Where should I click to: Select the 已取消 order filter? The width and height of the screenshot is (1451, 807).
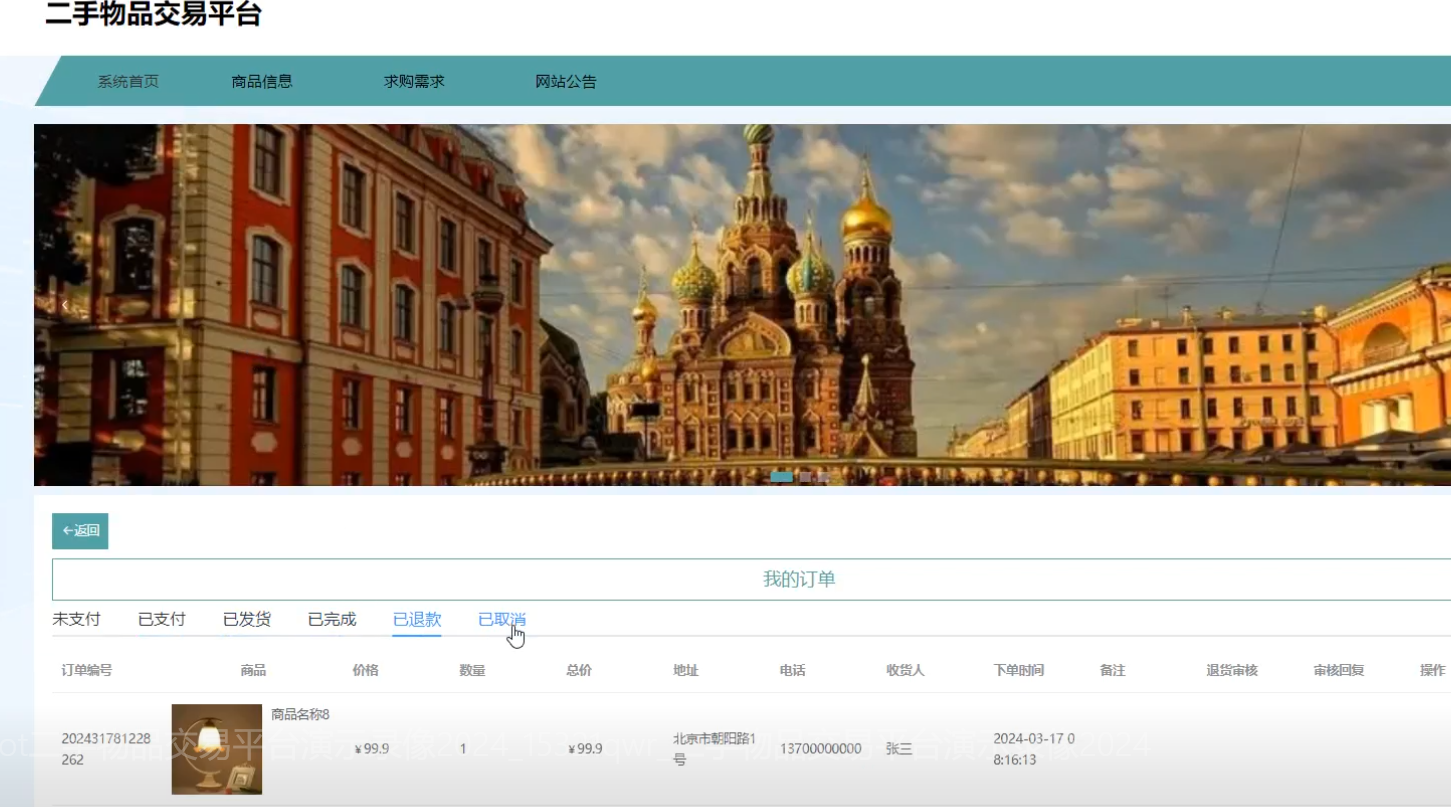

* * *

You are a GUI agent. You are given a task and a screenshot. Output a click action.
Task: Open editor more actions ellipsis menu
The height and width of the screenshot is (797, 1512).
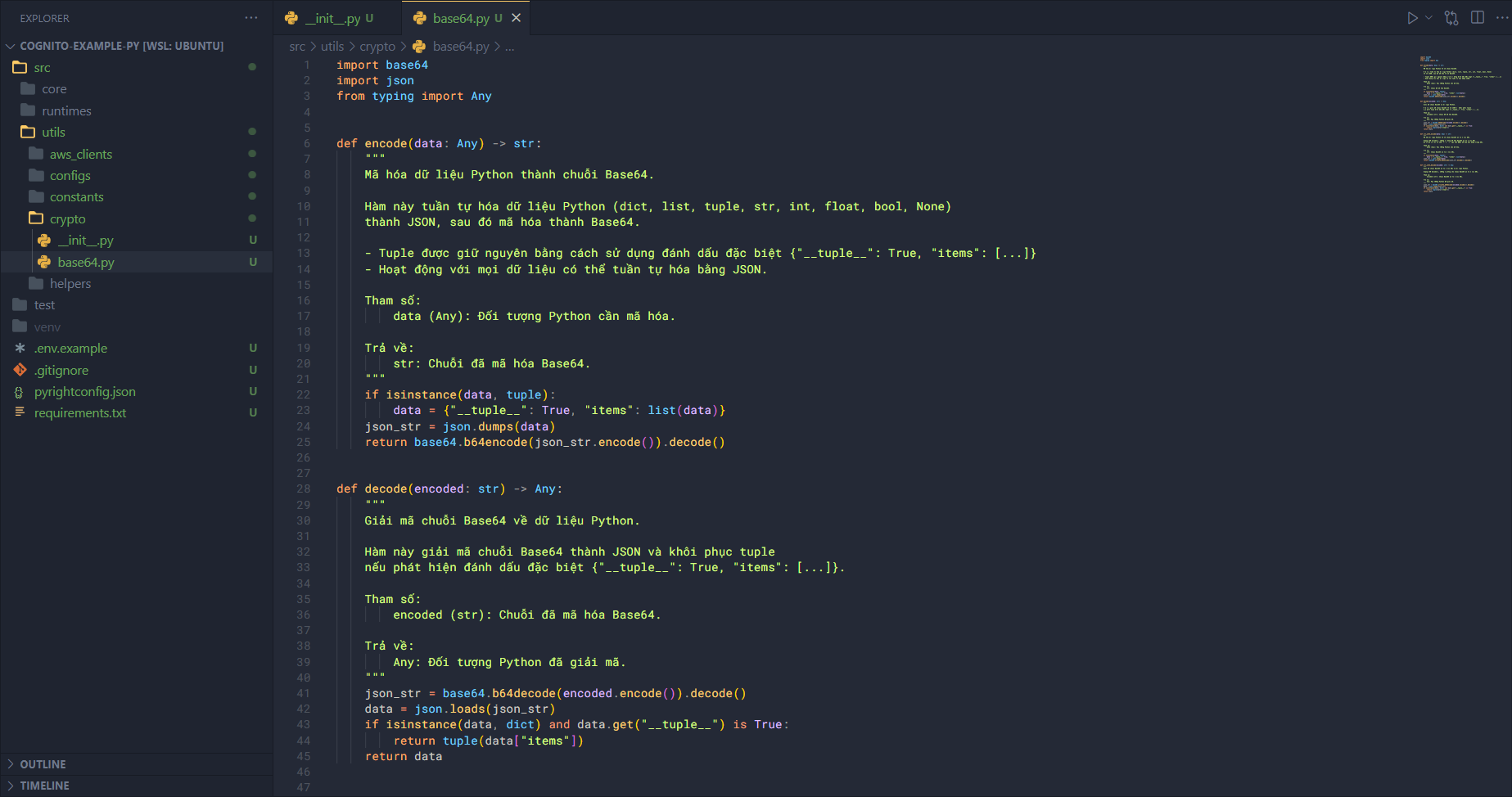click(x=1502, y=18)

* * *

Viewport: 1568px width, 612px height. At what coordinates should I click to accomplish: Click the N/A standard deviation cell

Task requirements:
Identify each line of the material where the word "should" shows up, and copy it.

Exercise output:
Where should I click to: Select the 已取消 order filter? The width and height of the screenshot is (1451, 807).
Viewport: 1568px width, 612px height. At what coordinates should I click to accomplish: Click the N/A standard deviation cell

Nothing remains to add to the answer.